The Art of Gossip on Reality TV: How Much is Too Much?

There is a lot to love about reality TV. Depending on the type of show you’re watching, you could be bearing witness to a sociologically exciting mash-up of various types of people, watching a burgeoning talent in their respective field finding themselves during the course of a competition, or following a well-known personality behind the curtain to see just what makes them tick. It can make for some incredibly intriguing television, especially when properly executed, but just because it has potential doesn’t mean there’s not a hint of inherent ridiculousness that creeps in now and then.

One such bit of ridiculousness can be exemplified by this week’s episode of Basketball Wives, where Royce finds herself excluded from a group trip to Italy due to the fact that she has apparently been gossiping about people and it was a “no drama” type of excursion. (I’ll give you three guesses what happened on the trip.) Keep in mind that Basketball Wives is pretty much built on a group of people gathering in various incarnations and talking about one another, as well as the fact that interpersonal drama is one of the cornerstones of this brand of reality television. You can imagine how incredulous my notes were, all aflutter with capital letters, underlines, and sentences that take up half a page.

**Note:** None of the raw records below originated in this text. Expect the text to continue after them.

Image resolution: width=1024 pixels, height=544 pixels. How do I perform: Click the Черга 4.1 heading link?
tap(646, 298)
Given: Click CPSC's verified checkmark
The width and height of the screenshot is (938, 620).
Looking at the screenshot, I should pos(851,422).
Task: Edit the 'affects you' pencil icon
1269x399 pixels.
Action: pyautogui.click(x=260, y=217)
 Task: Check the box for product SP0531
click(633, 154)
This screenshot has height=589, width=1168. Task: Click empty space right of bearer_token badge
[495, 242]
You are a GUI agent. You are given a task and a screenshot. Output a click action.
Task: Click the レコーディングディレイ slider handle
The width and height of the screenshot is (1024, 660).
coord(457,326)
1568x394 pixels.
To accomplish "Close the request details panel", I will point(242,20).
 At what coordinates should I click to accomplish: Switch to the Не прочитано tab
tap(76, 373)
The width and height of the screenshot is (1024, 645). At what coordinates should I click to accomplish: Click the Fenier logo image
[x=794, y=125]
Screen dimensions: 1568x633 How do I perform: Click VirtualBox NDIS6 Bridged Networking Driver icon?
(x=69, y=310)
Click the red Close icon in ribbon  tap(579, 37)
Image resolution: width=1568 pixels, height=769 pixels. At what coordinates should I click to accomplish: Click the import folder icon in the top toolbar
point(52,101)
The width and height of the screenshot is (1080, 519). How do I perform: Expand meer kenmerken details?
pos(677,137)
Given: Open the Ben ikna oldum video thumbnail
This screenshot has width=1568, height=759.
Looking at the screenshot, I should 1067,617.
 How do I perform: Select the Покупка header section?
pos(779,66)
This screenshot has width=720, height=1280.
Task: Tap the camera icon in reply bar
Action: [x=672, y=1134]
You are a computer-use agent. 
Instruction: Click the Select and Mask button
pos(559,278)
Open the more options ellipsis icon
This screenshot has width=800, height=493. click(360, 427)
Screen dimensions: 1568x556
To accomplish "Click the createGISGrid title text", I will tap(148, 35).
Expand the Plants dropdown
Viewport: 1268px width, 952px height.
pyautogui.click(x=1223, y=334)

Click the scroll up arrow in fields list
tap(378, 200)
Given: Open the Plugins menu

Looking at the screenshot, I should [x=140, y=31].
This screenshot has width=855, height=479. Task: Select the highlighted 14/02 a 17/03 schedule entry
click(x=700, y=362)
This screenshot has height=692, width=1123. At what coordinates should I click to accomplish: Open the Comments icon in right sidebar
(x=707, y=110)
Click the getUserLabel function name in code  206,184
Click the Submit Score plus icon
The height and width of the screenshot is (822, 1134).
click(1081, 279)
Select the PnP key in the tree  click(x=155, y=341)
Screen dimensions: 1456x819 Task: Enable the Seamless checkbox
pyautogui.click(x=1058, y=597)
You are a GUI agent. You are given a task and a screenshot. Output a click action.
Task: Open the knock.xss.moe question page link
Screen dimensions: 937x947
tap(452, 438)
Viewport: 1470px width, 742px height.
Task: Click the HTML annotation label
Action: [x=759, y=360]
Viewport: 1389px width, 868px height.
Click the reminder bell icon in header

I don’t think someone should allow another person to say whatever they please, as everyone has a right to defend themselves and there is a line that exists. (Where it actually exists, though, is entirely circumstantial.) I also don’t think that this weird selective morality should be applied because honestly, it makes no sense. Yes, I’m the fool who expects some sort of reality-based thinking in my reality television, but I wouldn’t have much of a problem if there was some sort of coherent code of conduct that was getting exercised. I may not agree with the structure by which they live, but there would be an actual structure and I could respect this fully formed community of women for sticking with that. But there’s none of that going on here.

What’s going on here is a little bit of bullying mixed in with some hypocrisy and chased with a shot of power hungry bitterness. If the standards that have been applied to Royce (and Suzie, as of last season) are remotely important, why haven’t they been applied to anybody else? In Royce’s weekly recap, she mentions how Shaunie has given interviews where she’s tried to spread rumors and cause trouble; aside from the fact that she’s a producer, why should Shaunie get a pass for the things she says about the other girls? Obviously Shaunie isn’t the only cast member to do this, but you know if Meeka or Suzie had taken to the radio to poke at Evelyn or Jennifer that things would have popped off almost immediately. It just reeks of “if you’re in the inner circle, you can say/do whatever you want without repercussion” and that’s edging a little too close to high school territory for me.

In the case of Basketball Wives, things aren’t a total lost cause, as next week has set up a “clash of the titans”, as Evelyn and Jennifer will be doing battle over comments Jen made to a Cleveland radio station about Evelyn’s relationship with Chad Ocho Cinco. While the conflict here will assuredly be interesting and entertaining, I have to wonder why it’s only coming to a head now, as Jennifer has never withheld her feelings on Evelyn’s fiancee, especially through her talking heads. Could it be that gossiping on reality TV is okay if you’re doing it within the confines of the show (i.e. confessionals, show-related gatherings) and once you step away from that “safety net” (i.e. Twitter, off-mic), everybody gets a fraction more sensitive?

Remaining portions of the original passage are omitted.